To restore a backup, the target database must already exist. The target database does not have to occupy the same device(s), it only needs to have enough space allocated to hold what was in that database at the time it was dumped.

The steps necessary to restore a backup are as follows:

  1. Re-create the lost device(s) as follows:

    1. Bring up SQL Server in single-user mode.


    2. Drop each database that has space allocated on a lost device using the DBCC DBREPAIR (dbname,DROPDB) command.

      The following SQL command will list the affected databases:
      
               SELECT DISTINCT DB_NAME(DBID) FROM SYSUSAGES,SYSDEVICES WHERE
                 VSTART>=LOW AND VSTART<=HIGH AND
                 NAME IN ('devname1','devname2',...)
           


    3. Drop lost device(s) with the sp_dropdevice() function.


    4. Use the CHECKPOINT command and shut down SQL Server, then bring up SQL Server in normal mode.


    5. Re-create lost device(s) with the DISK INIT command using the VDEVNO and SIZE of the original device(s).




  2. Re-create and reload the affected database(s) as follows:

    1. Re-create the affected database(s) using the same size and device assignment as the original database(s).


    2. Assign LOG device(s) if necessary with the sp_logdevice() function.


    3. LOAD the affected database(s) and transaction log(s) from the latest backups.




Notes

SQL Server version 4.2 allows for the dumping of the transaction log if the device containing the data portion of a database has been damaged and the device containing the log portion is still intact. The transaction log can be dumped using "DUMP TRAN WITH NO_TRUNCATE" and can then be reapplied to a prior database dump (after all previous transaction log dumps have been applied) to bring the database back to the state it was in immediately prior to the media failure.

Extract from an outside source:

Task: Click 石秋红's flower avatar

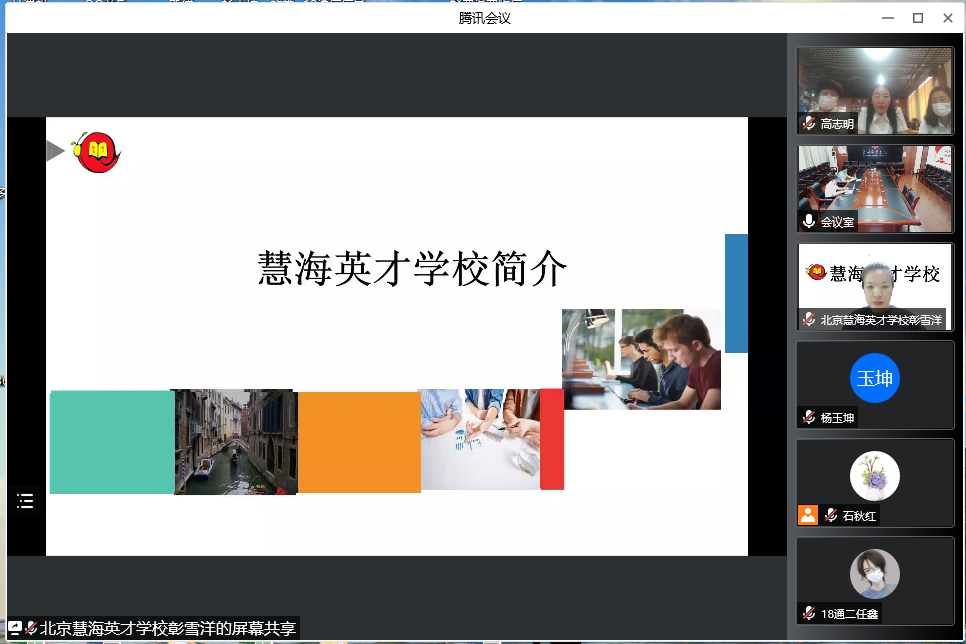Action: click(x=875, y=476)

DBCC will produce error messages about not being able to access the lost database devices; however, it will still drop the rows from SYSDATABASES and SYSUSAGES.

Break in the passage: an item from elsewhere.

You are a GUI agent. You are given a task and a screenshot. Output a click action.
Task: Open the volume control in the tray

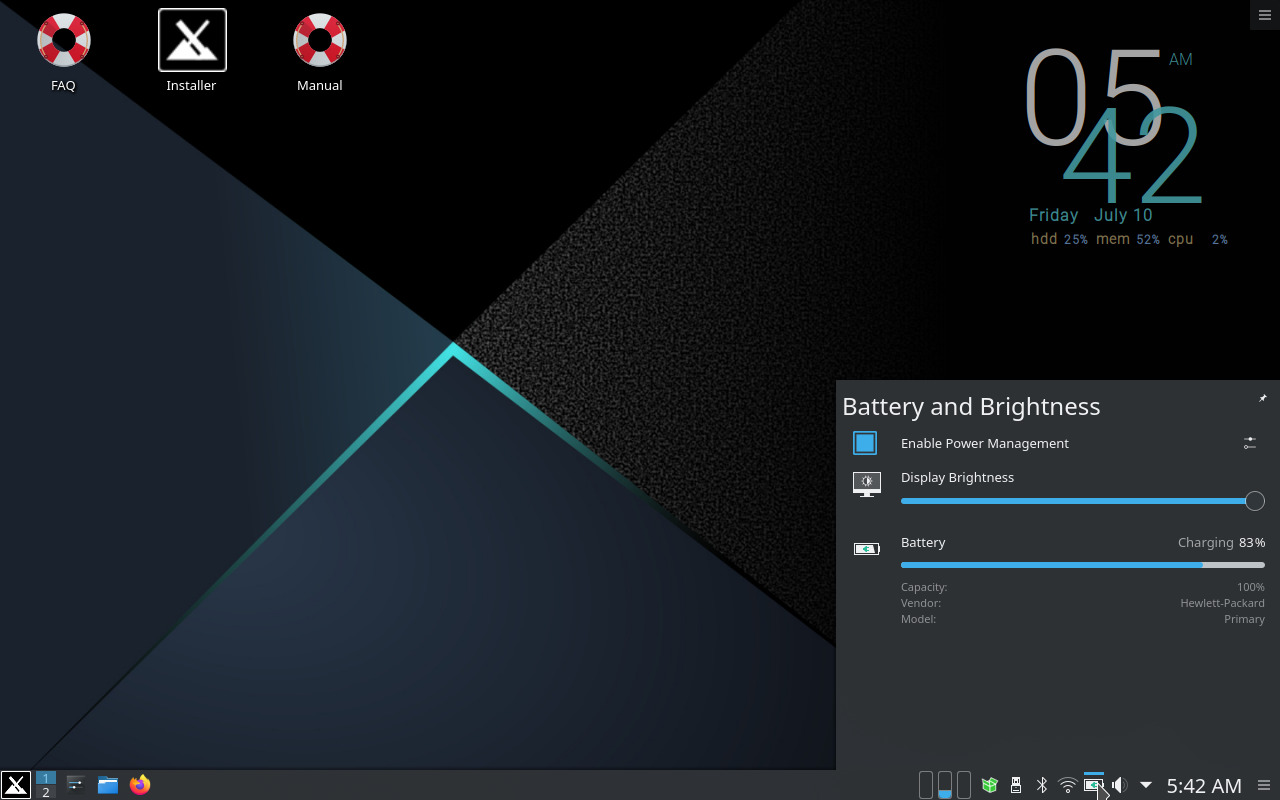[x=1119, y=785]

If the information required in steps 1e and 2a is not known, it can be derived from the SYSDEVICES, SYSDATABASES, and SYSUSAGES tables in the master database.

VDEVNO and device SIZE can be derived from LOW and HIGH in SYSDEVICES as follows:

   VDEVNO is LOW divided by 16777216 (0x01000000)
     SIZE is HIGH - LOW (2K blocks) 

SIZE and device assignment of databases can be derived from SYSDEVICES, SYSUSAGES, and SYSDATABASES.

Each chunk of disk space assigned to a database is represented by a row in SYSUSAGES. The SIZE of each chunk is in the row. The dbid of the database to which the chunk is assigned is also in the row and the corresponding database name can be obtained from SYSDATABASES. The device containing the chunk of disk space can be deduced by noticing which low/high range in SYSDEVICES contains the VSTART specified in SYSUSAGES.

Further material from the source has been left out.